Work task – Search the entries below for "agent" and copy each matching line.

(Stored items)

....

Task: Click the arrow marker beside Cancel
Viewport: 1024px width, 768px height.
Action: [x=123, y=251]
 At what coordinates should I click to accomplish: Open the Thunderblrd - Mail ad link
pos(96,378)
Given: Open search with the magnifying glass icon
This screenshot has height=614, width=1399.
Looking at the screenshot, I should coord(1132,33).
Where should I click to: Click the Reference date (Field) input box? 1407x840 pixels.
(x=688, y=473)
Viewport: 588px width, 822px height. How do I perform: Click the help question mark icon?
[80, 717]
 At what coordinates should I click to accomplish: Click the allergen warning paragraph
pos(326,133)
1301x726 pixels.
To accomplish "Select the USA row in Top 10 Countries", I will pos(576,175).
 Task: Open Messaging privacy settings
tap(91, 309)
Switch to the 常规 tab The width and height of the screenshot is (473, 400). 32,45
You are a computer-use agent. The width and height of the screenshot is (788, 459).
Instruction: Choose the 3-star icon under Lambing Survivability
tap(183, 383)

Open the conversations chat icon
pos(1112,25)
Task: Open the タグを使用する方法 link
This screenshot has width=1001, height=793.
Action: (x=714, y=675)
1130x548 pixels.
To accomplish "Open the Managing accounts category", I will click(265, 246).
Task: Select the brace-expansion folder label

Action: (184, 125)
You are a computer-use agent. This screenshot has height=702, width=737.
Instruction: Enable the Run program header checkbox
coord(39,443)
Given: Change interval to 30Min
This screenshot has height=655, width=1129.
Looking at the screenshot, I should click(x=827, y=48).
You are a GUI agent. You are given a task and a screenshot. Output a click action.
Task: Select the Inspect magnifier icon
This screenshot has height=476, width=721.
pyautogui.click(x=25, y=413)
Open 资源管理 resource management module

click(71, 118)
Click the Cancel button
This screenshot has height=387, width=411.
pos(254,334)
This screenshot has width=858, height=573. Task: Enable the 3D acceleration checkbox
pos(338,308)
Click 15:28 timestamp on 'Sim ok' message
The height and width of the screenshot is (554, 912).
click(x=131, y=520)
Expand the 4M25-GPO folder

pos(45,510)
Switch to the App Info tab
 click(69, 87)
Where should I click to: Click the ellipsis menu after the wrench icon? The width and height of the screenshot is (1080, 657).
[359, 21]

....

Worked solution –
You are a computer-use agent. The width and height of the screenshot is (788, 459).
You are a computer-use agent. This screenshot has height=702, width=737.
You are a GUI agent. You are given a task and a screenshot. Output a click action.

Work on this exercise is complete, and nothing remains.